The adults know what is coming but the naïve young children just want to know when the cycling is going to start.
For more than ten thousand people, there’s only one doctor – a Jewish doctor David (Jean Reno) – to treat them, with the assistance of a handful of nurses, including gentile Annette (Mélanie Laurent).
When the detainees re moved on to an out-of-town holding centre, and housed in wooden huts, surrounded by barbed wire, David and Annette join them, but he’s now dressed in the same rags as his Jewish counterparts while she pleads with the guards to secure better conditions for the interns.
Eventually, the children are separated from the adults and group by group, everyone is herded onto trains and sent east to the German concentration camps.
Hope is lost for all but two young boys who are determined to escape.

WHAT’S IT LIKE?

Anyone unfamiliar with this true story is likely to be shocked on so many levels – that the French authorities were so willing to do Hitler’s work for him – that legal residents should have been rounded-up for no reason other than the way they choose to honour the same God as the French and Germans – that children should have been treated as brutally as the adults, not by the Germans but by the French.
That so many non-Jews – from neighbours to nurses – put themselves on the line to fight the Round-Up presents a life-affirming backbone to the film and shows us that while there were plenty of French people prepared to appease the Nazis for an easy life, there were many who were prepared to challenge the morality of the authorities.
This film isn’t quite sure who to put at its heart. It tells the story both from the point of view of a group of Jewish families we meet at the start and follow through the film, as they at first deny the rumours of an impending round-up and then live with its horrific consequences. But it also tells the story from the point of view of Larent’s nurse. The two sides of the story don’t particularly gel as well as they should into a single, solid narrative.
Reno and Laurent aside, the adults are unknown – or at least little known – outside France and the performances of many of the children are impressive and heartbreaking.
But while this is said to be an historically accurate portrayal of one of wartime France’s most embarrassing moments, it doesn’t work as well as it should as a drama.
This is most likely because of its inevitably linear nature; at every turn, we know what is going to happen next – when they protest that they’ll never be round-up, we know they will as we know the title of the film – when they’re being treated like cattle at the vélodrome – history tells us what will happen to them.
We see the inhuman ways the French treat their civilians-turned-captives but we don’t see the true horrors that await them at the end of their journey to hell. Arguably, we don’t need to see the bodies piled high outside the gas chamber, but without that, it becomes a film about how the Jews were rounded up and herded from A to B.

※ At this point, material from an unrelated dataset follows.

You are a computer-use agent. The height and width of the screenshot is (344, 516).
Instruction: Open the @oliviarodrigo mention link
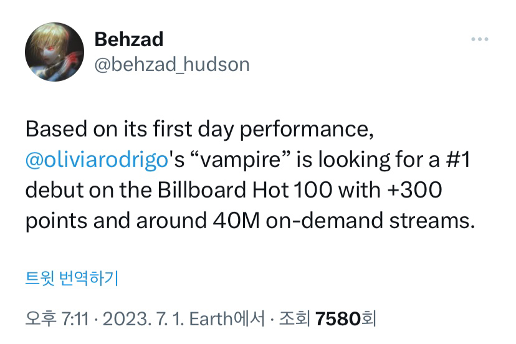97,160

Actually – this IS a film about the Round-Up rather than the extermination – but while it’s psychologically horrific –so is anything that mentions the Holocaust. That’s not enough to make this a particularly clever film.
Even though this film is about an element of wartime atrocity that few people will know in any detail, what we actually experience with the characters is nothing compared with what we have seen many other characters endure in other films. Children being torn away from their parents in any arena would be traumatic.
In that sense, it’s often shocking but rarely surprising.
And as with most films about the Holocaust, the characterisation is too simplistic – there are the good guys (the victims and their supporters) and the bad guys (the Nazis and their helpers) – there’s no grey. History is black and white – drama is grey.
Consequently, while The Round-Up does work as a dramatic cinematic narrative up to a point, it works better as a history lesson.